Entries on where items are found

= = = =

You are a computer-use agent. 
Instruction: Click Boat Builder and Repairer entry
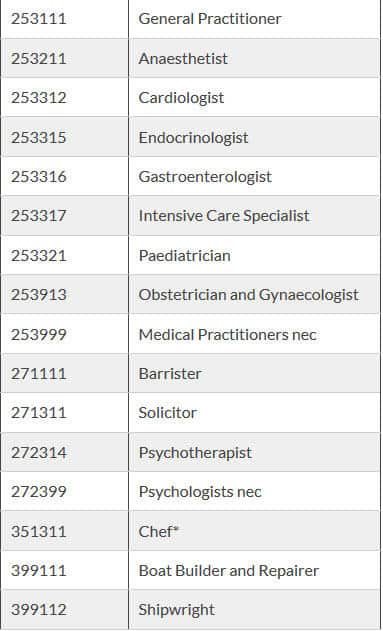pos(229,571)
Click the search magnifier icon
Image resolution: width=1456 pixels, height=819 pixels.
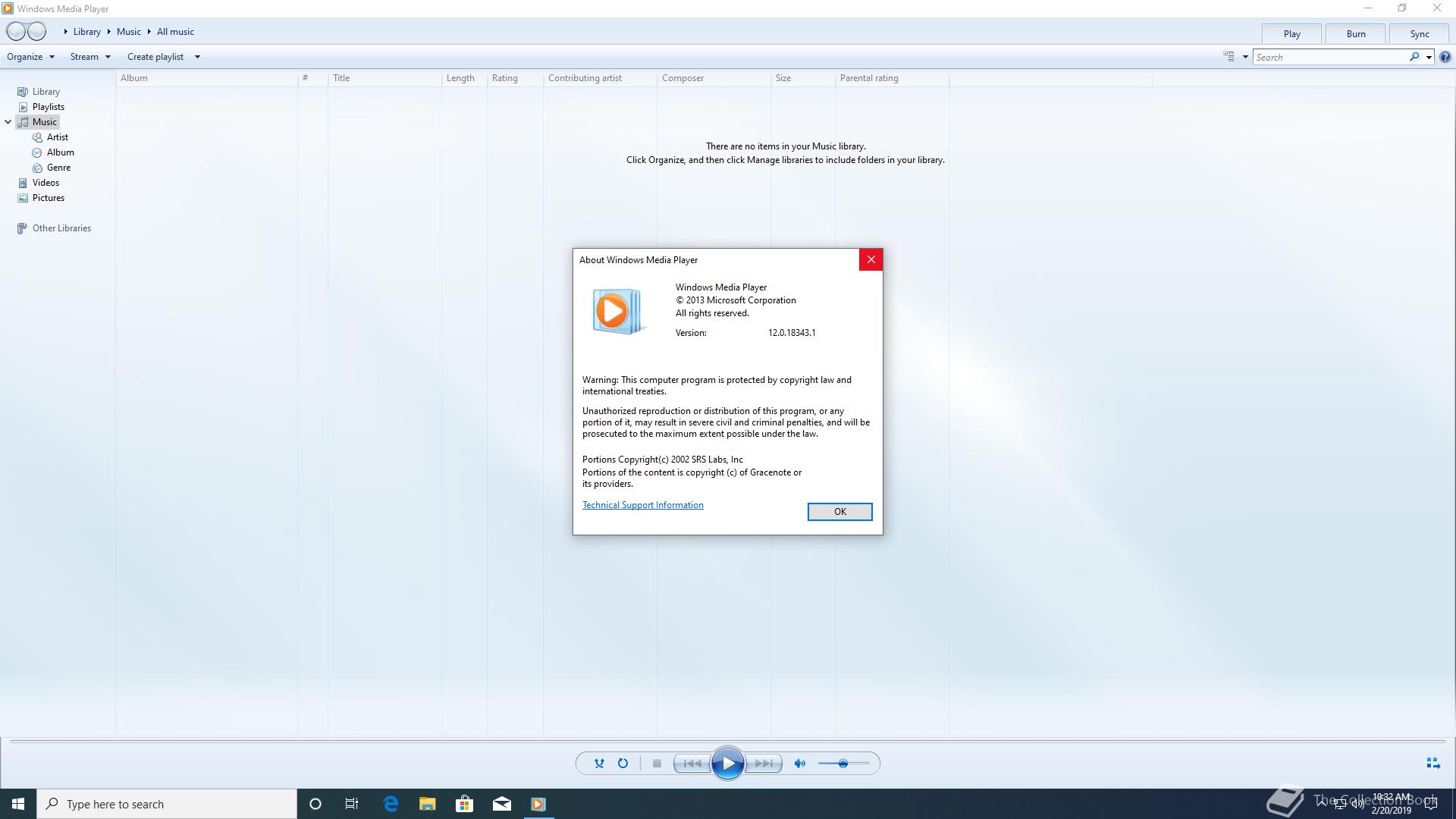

= = = =

WRITTEN INSTRUCTION.
Count the lines of the records that contain the word "Click", and give only the number.

COMPLETED TASK.
2